The peculiar and sometimes artificial relationships of resort life extend to the grandmother as well. After she pretends not to see Mme. de Villeparisis in the dining room, which the marquise returns in kind, they meet by accident in a doorway and go through a stagy scene of surprised recognition, "like a air of actors in a scene by Molière who have been standing apart from one anther, each delivering a soliloquy and supposedly not seeing the other, though there is no more than a few feet between them." Mme. de Villeparisis then begins to join them at table, raising their status in the eyes of the headwaiter.
To bring this look of happiness to Aimé's face, one needed only to speak the name of a titled person; and in this he was the opposite of Françoise, in whose hearing one could not mention "Count This" or "Viscount That" without her expression's turning dark and her voice's sounding curt and sour, which actually meant she cherished the nobility not less than Aimé but more.... But once she had unmistakably registered Mme de Villeparisis's countless little acts of considerateness toward us, and even toward herself, Françoise forgave her for being a marquise; and since she had never ceased being grateful to her for being a marquise, Mme de Villeparisis was her favorite of all the people we knew.

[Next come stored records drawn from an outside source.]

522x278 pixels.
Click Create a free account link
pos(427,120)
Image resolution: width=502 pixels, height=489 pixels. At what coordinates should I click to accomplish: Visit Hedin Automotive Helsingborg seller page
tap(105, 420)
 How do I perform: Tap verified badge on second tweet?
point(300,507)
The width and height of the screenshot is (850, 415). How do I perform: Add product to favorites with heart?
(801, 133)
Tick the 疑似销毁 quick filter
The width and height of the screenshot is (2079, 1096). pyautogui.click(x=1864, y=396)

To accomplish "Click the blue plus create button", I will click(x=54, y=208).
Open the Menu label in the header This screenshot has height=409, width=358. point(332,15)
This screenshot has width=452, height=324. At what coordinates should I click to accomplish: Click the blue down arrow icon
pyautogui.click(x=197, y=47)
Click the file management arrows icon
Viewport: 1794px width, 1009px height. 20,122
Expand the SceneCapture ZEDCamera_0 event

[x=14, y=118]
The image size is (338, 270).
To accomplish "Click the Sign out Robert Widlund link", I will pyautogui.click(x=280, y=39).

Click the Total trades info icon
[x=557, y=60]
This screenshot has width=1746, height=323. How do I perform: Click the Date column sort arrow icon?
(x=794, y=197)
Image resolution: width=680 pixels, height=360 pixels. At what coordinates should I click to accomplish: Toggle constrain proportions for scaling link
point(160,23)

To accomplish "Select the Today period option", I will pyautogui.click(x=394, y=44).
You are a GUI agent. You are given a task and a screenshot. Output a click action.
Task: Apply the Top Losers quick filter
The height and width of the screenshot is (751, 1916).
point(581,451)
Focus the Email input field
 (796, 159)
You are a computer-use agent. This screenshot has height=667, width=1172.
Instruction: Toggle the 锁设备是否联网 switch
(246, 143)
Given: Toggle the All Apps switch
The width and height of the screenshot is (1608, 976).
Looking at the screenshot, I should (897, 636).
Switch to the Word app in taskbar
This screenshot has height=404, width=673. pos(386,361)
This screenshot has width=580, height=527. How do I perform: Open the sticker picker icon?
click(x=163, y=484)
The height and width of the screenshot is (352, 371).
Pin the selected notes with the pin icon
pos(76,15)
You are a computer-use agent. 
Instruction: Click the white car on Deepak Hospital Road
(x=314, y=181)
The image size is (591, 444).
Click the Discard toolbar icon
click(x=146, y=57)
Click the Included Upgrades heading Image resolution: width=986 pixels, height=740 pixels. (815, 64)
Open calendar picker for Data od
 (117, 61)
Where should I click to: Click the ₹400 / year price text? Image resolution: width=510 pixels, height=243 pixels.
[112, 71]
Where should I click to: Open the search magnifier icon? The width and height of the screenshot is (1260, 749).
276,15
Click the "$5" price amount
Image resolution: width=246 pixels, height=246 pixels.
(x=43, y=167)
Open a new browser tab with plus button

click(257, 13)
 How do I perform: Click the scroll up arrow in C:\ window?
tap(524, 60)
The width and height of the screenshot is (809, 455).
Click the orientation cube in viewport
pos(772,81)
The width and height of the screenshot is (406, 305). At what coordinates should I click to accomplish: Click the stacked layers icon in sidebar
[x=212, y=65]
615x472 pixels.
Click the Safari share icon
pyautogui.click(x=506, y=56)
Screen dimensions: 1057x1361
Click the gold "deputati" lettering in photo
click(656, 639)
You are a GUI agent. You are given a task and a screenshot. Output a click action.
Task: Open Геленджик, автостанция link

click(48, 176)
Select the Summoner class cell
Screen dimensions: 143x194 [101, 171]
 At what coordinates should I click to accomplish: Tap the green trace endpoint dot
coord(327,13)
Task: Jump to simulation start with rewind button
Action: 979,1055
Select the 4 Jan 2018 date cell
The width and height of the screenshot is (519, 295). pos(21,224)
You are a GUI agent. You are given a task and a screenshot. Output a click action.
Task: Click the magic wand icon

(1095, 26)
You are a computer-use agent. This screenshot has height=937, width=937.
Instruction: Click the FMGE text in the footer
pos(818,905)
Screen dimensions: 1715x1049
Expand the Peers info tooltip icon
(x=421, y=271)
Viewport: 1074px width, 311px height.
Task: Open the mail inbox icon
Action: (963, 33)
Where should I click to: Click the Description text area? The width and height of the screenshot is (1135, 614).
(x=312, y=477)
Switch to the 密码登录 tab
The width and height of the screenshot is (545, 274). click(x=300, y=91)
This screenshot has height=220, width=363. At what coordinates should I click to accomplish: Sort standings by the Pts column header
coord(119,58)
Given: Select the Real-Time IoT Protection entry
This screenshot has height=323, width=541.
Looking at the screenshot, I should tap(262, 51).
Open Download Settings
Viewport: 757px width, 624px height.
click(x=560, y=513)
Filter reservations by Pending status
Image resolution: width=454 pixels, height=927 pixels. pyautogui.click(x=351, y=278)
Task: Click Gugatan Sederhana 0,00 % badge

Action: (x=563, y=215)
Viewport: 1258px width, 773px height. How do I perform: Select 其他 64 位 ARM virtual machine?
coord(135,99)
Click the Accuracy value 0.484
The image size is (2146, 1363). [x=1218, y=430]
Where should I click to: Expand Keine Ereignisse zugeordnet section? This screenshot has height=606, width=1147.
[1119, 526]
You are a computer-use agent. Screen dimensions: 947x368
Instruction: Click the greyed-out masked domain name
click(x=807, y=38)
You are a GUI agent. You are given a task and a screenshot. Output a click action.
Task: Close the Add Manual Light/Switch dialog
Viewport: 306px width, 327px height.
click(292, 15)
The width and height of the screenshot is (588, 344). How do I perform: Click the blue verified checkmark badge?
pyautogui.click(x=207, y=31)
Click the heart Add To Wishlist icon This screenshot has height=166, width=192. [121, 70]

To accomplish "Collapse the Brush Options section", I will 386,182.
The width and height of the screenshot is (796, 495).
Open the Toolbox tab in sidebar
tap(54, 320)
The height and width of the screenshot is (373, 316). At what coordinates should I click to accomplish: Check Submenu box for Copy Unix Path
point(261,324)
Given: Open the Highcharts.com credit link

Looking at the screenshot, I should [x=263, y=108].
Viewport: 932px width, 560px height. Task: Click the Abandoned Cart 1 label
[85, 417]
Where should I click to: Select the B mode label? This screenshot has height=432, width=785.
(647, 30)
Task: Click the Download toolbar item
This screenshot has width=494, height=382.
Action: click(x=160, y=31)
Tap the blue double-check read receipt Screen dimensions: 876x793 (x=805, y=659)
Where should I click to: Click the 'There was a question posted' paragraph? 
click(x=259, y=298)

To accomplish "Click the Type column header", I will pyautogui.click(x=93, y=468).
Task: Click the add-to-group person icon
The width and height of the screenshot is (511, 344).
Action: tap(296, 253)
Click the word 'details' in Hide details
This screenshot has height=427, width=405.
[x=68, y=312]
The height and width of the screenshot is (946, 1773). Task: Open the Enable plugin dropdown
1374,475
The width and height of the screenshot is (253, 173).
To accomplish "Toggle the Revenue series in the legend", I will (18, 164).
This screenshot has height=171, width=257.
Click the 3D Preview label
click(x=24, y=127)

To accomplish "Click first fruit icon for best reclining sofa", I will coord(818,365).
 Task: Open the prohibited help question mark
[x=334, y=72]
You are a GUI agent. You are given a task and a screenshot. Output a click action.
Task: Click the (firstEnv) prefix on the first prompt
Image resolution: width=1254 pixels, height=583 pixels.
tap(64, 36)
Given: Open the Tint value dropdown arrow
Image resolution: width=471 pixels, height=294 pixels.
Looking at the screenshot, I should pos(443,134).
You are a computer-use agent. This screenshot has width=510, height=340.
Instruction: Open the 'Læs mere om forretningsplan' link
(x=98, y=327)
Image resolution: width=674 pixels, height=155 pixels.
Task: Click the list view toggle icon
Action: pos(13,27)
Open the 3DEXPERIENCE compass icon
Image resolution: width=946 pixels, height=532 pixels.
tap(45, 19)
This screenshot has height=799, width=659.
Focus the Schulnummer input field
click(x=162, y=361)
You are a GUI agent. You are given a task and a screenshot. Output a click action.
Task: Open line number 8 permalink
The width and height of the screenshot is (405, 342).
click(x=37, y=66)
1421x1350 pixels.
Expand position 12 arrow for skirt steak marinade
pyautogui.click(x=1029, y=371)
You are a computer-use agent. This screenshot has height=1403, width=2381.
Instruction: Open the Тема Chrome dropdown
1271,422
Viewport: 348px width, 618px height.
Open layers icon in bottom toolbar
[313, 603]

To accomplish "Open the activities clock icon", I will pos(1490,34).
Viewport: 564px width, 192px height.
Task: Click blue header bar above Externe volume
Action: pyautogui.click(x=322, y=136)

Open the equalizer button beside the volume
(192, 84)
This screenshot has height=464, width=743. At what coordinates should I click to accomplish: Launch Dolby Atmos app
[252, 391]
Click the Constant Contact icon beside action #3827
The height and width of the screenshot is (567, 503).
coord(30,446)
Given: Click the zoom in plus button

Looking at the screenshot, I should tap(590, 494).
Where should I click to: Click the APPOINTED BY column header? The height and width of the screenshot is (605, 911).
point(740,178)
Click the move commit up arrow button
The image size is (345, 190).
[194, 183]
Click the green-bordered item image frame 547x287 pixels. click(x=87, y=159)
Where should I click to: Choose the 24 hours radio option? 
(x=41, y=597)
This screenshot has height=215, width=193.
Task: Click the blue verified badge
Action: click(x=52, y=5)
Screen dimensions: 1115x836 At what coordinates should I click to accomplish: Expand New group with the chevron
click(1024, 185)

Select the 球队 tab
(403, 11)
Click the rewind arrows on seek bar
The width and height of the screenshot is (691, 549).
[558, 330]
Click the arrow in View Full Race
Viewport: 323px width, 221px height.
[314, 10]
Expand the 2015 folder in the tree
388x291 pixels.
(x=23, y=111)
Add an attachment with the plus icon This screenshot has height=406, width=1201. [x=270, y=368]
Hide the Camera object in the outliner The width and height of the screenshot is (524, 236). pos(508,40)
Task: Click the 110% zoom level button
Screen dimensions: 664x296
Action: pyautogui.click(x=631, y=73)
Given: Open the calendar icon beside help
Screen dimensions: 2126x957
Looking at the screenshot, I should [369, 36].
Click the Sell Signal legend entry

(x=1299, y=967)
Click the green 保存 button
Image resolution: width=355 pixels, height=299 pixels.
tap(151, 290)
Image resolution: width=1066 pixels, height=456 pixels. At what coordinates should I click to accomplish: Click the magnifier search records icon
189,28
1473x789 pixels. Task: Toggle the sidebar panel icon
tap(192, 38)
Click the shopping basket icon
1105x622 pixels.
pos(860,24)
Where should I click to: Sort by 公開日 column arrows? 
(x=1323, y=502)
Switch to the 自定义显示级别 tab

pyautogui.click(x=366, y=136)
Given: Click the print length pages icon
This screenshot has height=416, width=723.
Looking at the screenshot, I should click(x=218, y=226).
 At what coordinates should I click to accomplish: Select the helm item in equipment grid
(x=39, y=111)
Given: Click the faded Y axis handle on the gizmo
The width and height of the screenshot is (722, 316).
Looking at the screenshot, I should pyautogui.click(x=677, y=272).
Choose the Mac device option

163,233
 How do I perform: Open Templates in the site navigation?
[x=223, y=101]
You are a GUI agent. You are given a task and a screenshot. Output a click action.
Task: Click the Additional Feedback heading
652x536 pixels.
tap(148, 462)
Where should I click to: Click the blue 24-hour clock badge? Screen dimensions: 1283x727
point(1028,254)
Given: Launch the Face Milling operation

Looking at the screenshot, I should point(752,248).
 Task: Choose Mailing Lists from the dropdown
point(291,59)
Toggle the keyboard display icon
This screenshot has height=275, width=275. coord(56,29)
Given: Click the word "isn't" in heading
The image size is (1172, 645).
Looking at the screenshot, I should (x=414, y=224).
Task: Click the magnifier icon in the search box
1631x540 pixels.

And then a more elevated member of the aristocracy enters their lives, the Princess of Luxembourg, to whom they are introduced by Mme. de Villeparisis. But this doesn't at all raise their status in the eyes of the local gentry, used to being the most kowtowed-to of the visitors to the hotel. These include the First President from Caen, the bâtonnier from Cherbourg, and an eminent notary from Le Mans, and especially their wives: "Each time Mme de Villeparisis walked through the vestibule, the wife of the First President, always on the lookout for loose women, set aside her embroidery and inspected her in a way that moved her two friends to irresistible laughter." She vows to make inquiries about Mme. de Villeparisis, unwilling to believe she's a genuine marquise. And the same holds true for the Princess of Luxembourg, who, she reports to the other women, is "a female with dyed hair, if you don't mind, made up to the eyeballs, and with a carriage that smacked of 'immoral earnings' a mile away, the kind that sort of woman always has, and who turned up a while ago asking to see our alleged marquise!"

This is great stuff, but there's one flaw in it for those who insist that authors stick to the conventions of fiction: How could the narrator have been present at the table of these gossips? Proust is not one, however, for sticking to a limited point of view for very long. And the material is so good that he (almost) gets away with it.